The respective substrates and member are attached to each other by, for example, an adhesive such as a hot-melt paste and a UV curable paste, or an adhesive tape. In this case, the spacer member 104 may be configured directly using the adhesive or the adhesive tape. That is, the spacer member 104 in the present application includes the adhesive or the adhesive tape. Alternatively, the respective substrates and member may be attached to each other by an ultrasonic welding method.

The base substrate 102 has a flat plate shape and has a first main surface 102a and a second main surface 102b opposite to the first main surface 102a. The spacer member 104 is stacked on the first main surface 102a.

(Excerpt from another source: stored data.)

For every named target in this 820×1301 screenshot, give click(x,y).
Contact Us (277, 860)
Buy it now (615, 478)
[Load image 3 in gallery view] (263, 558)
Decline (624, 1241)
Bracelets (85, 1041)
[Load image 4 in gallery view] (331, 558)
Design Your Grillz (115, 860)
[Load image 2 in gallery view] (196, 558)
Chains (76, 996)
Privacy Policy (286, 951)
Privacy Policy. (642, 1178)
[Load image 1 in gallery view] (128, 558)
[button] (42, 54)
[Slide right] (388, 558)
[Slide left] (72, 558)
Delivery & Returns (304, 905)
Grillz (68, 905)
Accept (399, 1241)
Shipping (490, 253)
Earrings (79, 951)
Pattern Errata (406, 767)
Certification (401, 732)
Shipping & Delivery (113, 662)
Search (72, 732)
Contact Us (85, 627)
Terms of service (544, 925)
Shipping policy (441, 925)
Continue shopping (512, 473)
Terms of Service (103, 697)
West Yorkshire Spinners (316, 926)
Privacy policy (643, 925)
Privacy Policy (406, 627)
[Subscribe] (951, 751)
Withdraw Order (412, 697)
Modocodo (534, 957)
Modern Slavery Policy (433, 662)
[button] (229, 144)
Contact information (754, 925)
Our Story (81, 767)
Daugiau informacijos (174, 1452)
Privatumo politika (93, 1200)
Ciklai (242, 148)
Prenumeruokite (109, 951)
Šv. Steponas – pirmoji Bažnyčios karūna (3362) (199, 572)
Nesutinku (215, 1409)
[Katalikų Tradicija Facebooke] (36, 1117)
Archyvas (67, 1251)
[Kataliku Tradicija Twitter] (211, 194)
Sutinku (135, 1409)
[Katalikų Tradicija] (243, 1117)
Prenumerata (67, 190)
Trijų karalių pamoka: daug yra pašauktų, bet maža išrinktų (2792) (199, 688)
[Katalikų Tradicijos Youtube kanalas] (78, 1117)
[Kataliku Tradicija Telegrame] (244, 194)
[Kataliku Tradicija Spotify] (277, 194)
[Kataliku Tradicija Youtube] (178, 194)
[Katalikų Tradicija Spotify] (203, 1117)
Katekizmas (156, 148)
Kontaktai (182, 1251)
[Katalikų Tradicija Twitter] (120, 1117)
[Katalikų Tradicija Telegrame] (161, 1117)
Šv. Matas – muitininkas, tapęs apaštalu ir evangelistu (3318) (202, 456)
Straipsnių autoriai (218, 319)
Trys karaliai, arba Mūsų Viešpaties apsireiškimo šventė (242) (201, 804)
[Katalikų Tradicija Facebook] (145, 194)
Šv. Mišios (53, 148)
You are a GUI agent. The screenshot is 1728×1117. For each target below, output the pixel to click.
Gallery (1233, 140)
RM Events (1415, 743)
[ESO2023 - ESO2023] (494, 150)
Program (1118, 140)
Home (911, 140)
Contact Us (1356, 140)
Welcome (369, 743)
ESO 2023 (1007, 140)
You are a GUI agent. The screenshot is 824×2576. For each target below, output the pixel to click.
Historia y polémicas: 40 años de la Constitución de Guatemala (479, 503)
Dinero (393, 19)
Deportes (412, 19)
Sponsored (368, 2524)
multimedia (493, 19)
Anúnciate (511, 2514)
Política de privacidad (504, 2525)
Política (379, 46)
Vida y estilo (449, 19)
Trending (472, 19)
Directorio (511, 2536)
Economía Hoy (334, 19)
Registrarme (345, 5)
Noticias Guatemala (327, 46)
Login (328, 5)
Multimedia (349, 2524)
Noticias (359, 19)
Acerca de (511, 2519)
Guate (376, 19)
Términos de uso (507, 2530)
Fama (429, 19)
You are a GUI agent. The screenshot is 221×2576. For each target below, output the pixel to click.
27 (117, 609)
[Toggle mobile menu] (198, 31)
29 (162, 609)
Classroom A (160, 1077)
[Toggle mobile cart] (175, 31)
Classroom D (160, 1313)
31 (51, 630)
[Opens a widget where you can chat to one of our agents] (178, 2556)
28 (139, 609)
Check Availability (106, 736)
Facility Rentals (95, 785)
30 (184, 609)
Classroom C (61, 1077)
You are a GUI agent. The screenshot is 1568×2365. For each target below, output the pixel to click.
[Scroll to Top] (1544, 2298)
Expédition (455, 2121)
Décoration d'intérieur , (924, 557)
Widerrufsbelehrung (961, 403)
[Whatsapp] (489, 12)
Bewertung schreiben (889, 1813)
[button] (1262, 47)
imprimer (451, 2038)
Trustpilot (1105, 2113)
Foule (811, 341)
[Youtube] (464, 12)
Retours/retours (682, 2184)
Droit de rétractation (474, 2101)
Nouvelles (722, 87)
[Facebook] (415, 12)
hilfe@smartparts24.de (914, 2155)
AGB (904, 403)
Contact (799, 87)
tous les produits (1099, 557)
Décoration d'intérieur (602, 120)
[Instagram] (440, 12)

The spacer member 104 is a planar member having a predetermined thickness d in a stacking direction (a Z-axis direction in FIG. 25) of the base substrate 102, the spacer member 104, and the cover substrate 106. In addition, the spacer member 104 has a slit 104a extending in a plane direction (XY directions in FIG. 25) of the spacer member 104. The slit 104a passes through the spacer member 104 in a direction of the thickness d. That is, the spacer member 104 has a shape in which a part of the flat plate is cut out by the slit 104a.

The cover substrate 106 has a flat plate shape and has a first main surface 106a and a second main surface 106b which is opposite to the first main surface 106a. The cover substrate 106 is stacked on the spacer member 104 such that the second main surface 106b faces the spacer member 104 side. The cover substrate 106 is provided with a first exhaust hole 20, a second liquid supply port 22, a second exhaust hole 26, and the like.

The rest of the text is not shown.